_TASK STATEMENT_: Will you lay out the lines of the records below as a numbered list, running from the line holding "Click the padlock" through the end of the records, both ends included and blank lines skipped? Leave the pictures out of the answer.

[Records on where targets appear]
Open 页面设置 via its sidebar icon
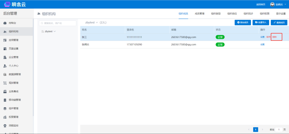 point(5,49)
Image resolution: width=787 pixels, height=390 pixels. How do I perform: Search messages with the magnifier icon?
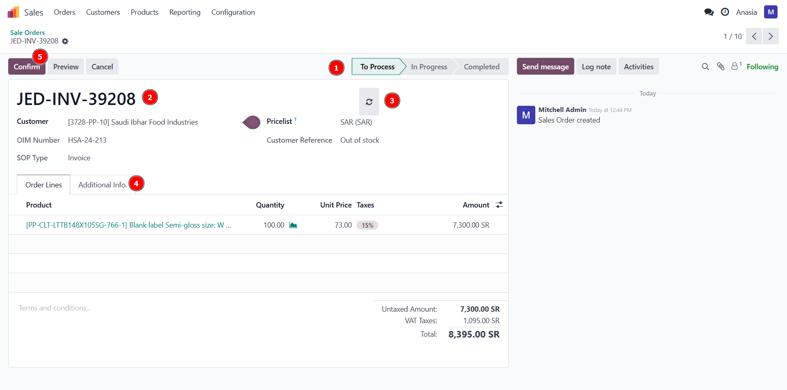705,66
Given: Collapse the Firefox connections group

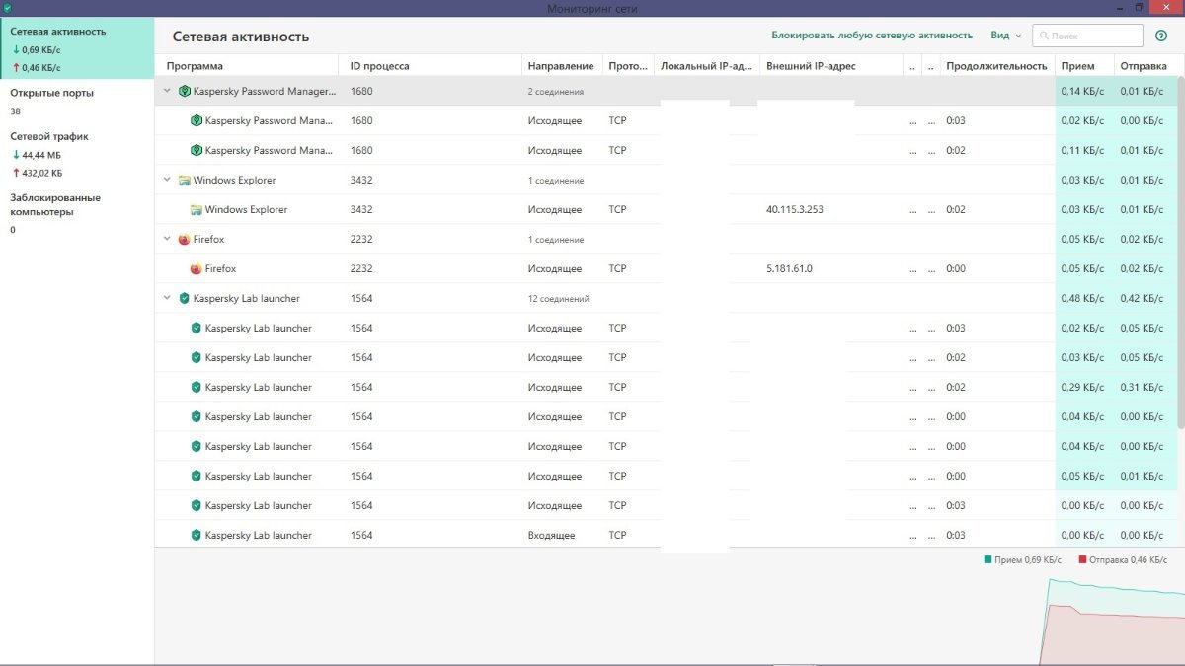Looking at the screenshot, I should pyautogui.click(x=167, y=239).

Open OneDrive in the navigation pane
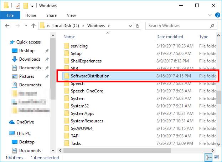tap(25, 122)
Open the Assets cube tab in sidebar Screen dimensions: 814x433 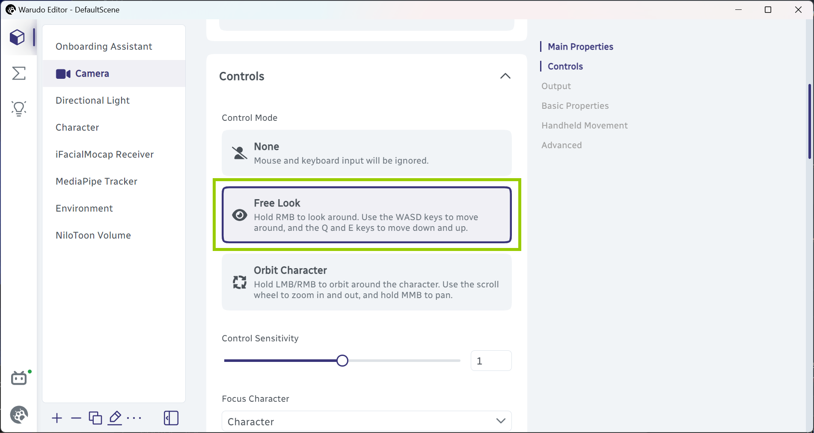18,37
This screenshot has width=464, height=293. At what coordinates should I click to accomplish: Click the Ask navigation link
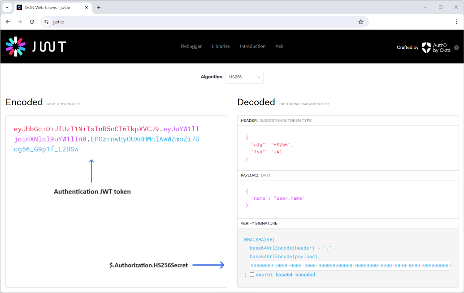coord(279,46)
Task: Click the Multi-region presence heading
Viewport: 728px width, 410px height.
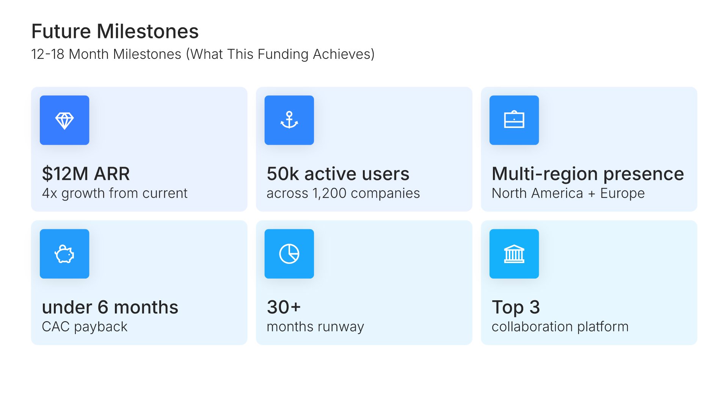Action: tap(588, 174)
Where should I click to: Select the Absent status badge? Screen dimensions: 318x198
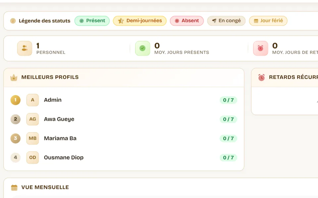(x=187, y=21)
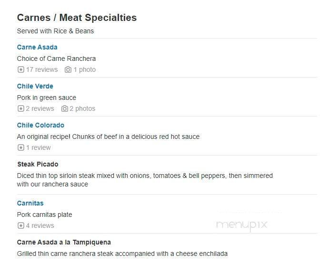
Task: Click the menupix watermark logo
Action: point(241,225)
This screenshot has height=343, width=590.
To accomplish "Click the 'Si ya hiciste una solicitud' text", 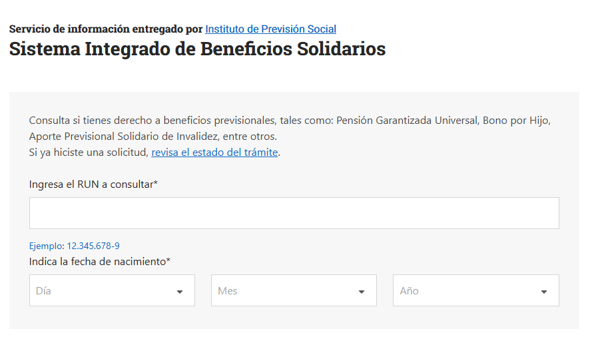I will click(x=89, y=152).
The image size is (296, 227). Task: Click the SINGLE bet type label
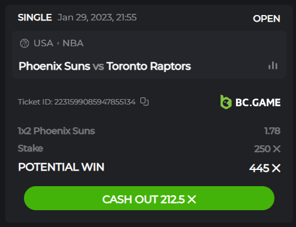coord(35,17)
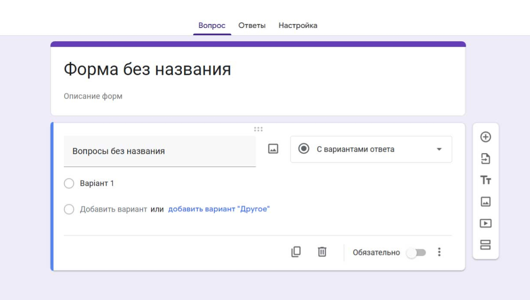This screenshot has height=300, width=530.
Task: Open three-dot more options menu
Action: [439, 252]
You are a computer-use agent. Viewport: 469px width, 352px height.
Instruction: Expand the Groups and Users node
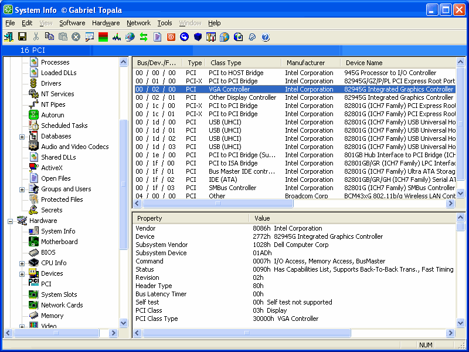point(22,189)
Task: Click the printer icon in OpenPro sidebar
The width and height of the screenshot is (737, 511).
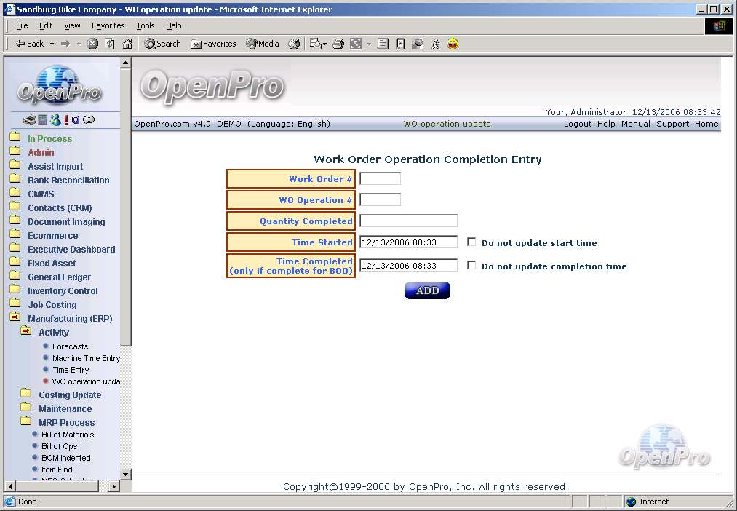Action: point(29,120)
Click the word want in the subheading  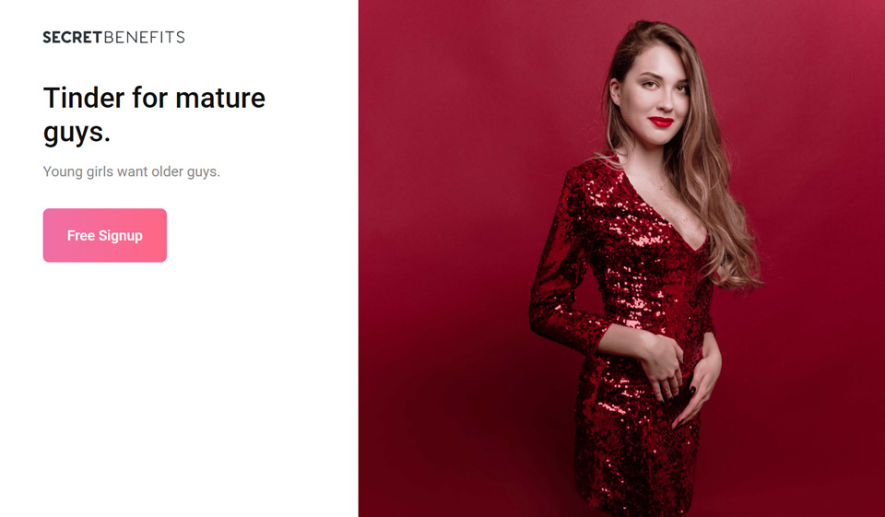tap(132, 171)
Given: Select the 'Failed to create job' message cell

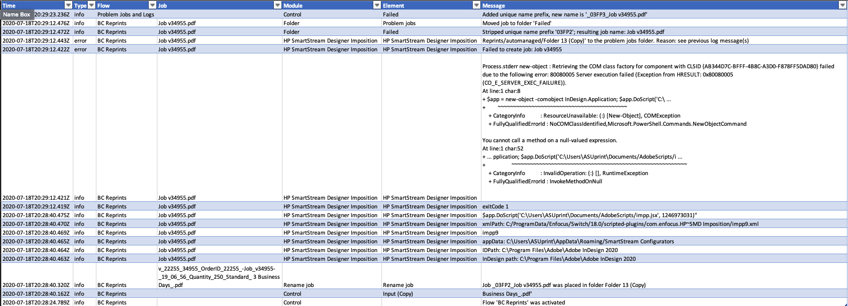Looking at the screenshot, I should click(x=522, y=49).
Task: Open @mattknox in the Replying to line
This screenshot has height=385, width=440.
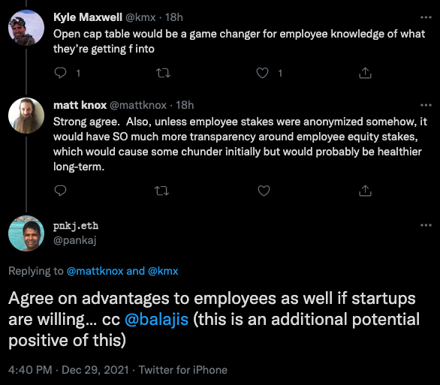Action: click(95, 271)
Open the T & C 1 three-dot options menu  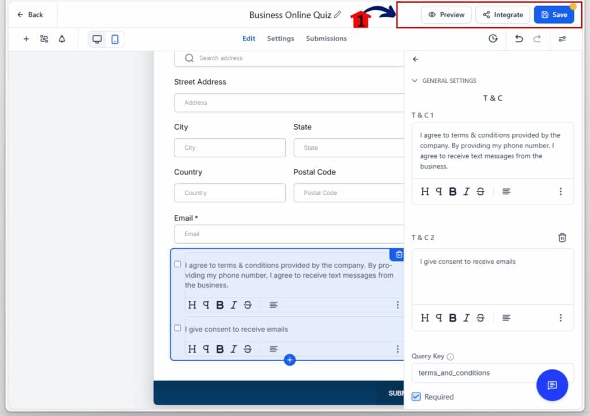coord(561,191)
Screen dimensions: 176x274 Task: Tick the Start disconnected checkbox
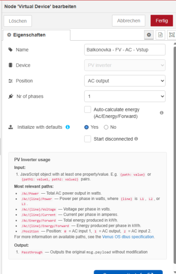tap(87, 139)
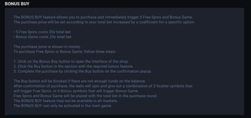
Task: Click the BONUS BUY heading
Action: (17, 4)
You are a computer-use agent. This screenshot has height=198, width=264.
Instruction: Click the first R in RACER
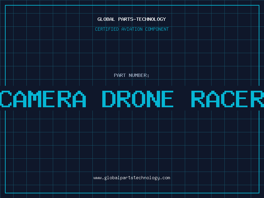[200, 99]
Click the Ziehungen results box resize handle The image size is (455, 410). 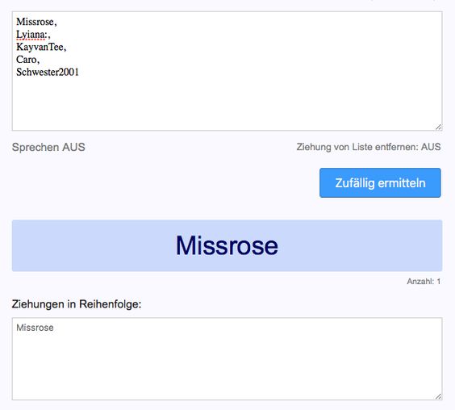[x=438, y=396]

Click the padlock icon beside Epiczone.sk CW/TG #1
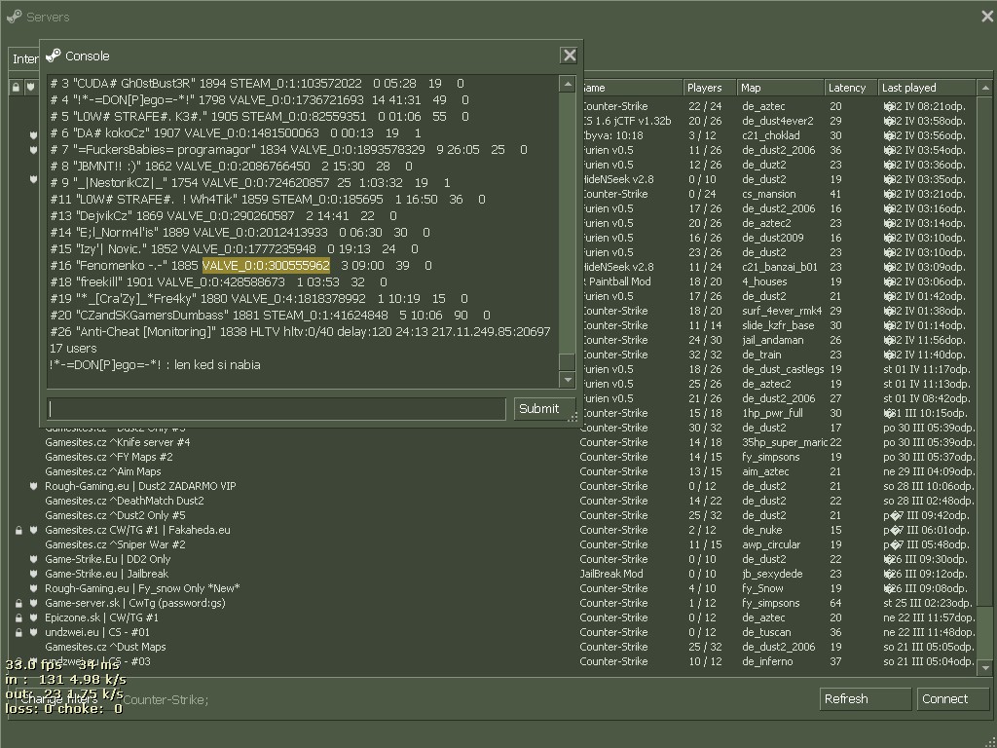coord(18,617)
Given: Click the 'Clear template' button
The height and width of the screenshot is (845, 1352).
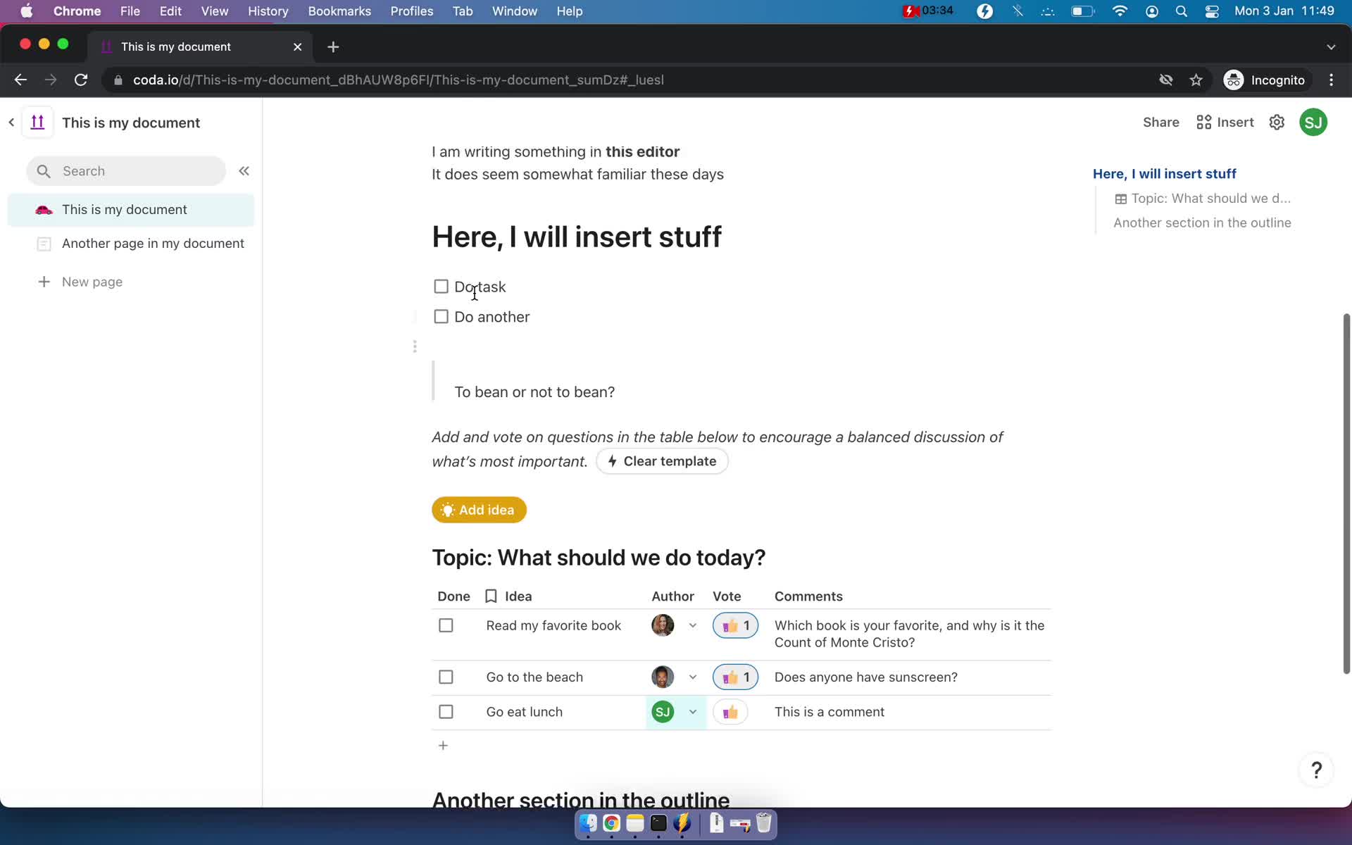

_PROBLEM SOLUTION_:
1. Click the padlock icon beside Epiczone.sk CW/TG #1
2. coord(18,617)
3. Given: Click the 'Clear template' button
4. The height and width of the screenshot is (845, 1352).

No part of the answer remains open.